(Consegna 1):
Rispondi alle domande seguenti sul testo relativo agli attivisti pacifisti ebrei:
(a) A quale testata hanno rilasciato dichiarazioni alcuni attivisti pacifisti ebrei?
(b) Che ruolo ha Marco all'interno di Na'amod?
(c) Oltre ai diritti dei palestinesi, per che cosa si battono più di recente numerosi gruppi ebraici in Europa?

Alcuni attivisti pacifisti ebrei hanno dichiarato a Euronews che gli ebrei dovrebbero identificarsi con gli oppressi e difendere i loro diritti, "chiunque sia l'oppressore"
"Solo quando i palestinesi vivranno in libertà e dignità, Israele sarà in sicurezza". Questo è il "grande messaggio" di Marco, il portavoce di Na'amod, un movimento di ebrei britannici che si oppongono a quelle che considerano le politiche di "occupazione e apartheid" di Israele a Gaza e nella Cisgiordania occupata.
Ma Na'amod non è la sola voce ebraica che chiede a gran voce la pace. In tutta Europa, ci sono numerosi gruppi ebraici che si battono per i diritti dei palestinesi e, più recentemente, per la fine della guerra tra Israele e Hamas.

(Estratto dati):
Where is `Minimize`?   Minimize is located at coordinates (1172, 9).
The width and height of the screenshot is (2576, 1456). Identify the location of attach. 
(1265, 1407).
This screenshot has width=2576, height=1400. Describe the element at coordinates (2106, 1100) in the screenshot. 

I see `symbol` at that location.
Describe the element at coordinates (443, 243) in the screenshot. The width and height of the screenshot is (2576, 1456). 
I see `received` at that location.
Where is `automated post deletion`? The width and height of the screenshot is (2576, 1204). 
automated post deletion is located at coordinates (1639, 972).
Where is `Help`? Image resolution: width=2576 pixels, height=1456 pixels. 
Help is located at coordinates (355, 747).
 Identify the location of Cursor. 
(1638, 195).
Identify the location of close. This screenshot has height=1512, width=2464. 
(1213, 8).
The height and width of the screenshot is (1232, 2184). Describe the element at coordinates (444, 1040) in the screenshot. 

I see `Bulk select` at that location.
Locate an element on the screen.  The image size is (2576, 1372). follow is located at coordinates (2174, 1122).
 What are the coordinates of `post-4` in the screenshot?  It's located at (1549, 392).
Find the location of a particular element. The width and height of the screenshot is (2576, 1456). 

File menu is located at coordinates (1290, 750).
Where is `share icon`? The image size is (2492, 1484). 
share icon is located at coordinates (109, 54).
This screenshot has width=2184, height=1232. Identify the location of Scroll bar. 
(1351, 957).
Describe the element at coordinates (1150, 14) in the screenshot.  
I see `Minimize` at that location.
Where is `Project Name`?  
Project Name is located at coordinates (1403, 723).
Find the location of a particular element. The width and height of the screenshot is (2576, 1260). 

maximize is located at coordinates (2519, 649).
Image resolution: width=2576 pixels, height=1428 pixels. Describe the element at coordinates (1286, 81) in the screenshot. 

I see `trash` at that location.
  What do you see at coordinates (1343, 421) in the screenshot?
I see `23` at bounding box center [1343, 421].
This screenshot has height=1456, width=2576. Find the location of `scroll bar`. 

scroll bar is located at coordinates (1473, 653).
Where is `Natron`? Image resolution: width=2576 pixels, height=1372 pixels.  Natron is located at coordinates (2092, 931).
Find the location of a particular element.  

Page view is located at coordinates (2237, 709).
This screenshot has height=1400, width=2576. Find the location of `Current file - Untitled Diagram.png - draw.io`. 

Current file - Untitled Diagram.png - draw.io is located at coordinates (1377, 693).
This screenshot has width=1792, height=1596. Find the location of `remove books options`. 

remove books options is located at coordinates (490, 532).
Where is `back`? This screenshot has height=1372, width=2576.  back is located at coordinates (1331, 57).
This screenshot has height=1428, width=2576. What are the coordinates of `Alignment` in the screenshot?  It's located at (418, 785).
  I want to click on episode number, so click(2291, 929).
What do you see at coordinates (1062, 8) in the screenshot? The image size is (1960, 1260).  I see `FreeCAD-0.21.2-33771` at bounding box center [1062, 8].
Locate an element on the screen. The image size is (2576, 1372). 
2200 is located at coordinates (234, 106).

(Consegna 2):
Riscrivi il tratto dell'elenco che va dall'inizio fino alla riga contenente "share icon is", estremi compresi, sostituendo "Describe" con "Explain" e lasciando invariato tutto il resto. Riporta solo quelle righe.

(Risposta finale 1):
(a) Hanno rilasciato dichiarazioni a Euronews.
(b) Marco è il portavoce di Na'amod.
(c) Si battono per la fine della guerra tra Israele e Hamas.

(Risposta finale 2):
Where is `Minimize`?   Minimize is located at coordinates (1172, 9).
The width and height of the screenshot is (2576, 1456). Identify the location of attach. 
(1265, 1407).
This screenshot has width=2576, height=1400. Explain the element at coordinates (2106, 1100) in the screenshot. 

I see `symbol` at that location.
Explain the element at coordinates (443, 243) in the screenshot. The width and height of the screenshot is (2576, 1456). 
I see `received` at that location.
Where is `automated post deletion`? The width and height of the screenshot is (2576, 1204). 
automated post deletion is located at coordinates (1639, 972).
Where is `Help`? Image resolution: width=2576 pixels, height=1456 pixels. 
Help is located at coordinates (355, 747).
 Identify the location of Cursor. 
(1638, 195).
Identify the location of close. This screenshot has height=1512, width=2464. 
(1213, 8).
The height and width of the screenshot is (1232, 2184). Explain the element at coordinates (444, 1040) in the screenshot. 

I see `Bulk select` at that location.
Locate an element on the screen.  The image size is (2576, 1372). follow is located at coordinates (2174, 1122).
 What are the coordinates of `post-4` in the screenshot?  It's located at (1549, 392).
Find the location of a particular element. The width and height of the screenshot is (2576, 1456). 

File menu is located at coordinates (1290, 750).
Where is `share icon`? The image size is (2492, 1484). 
share icon is located at coordinates (109, 54).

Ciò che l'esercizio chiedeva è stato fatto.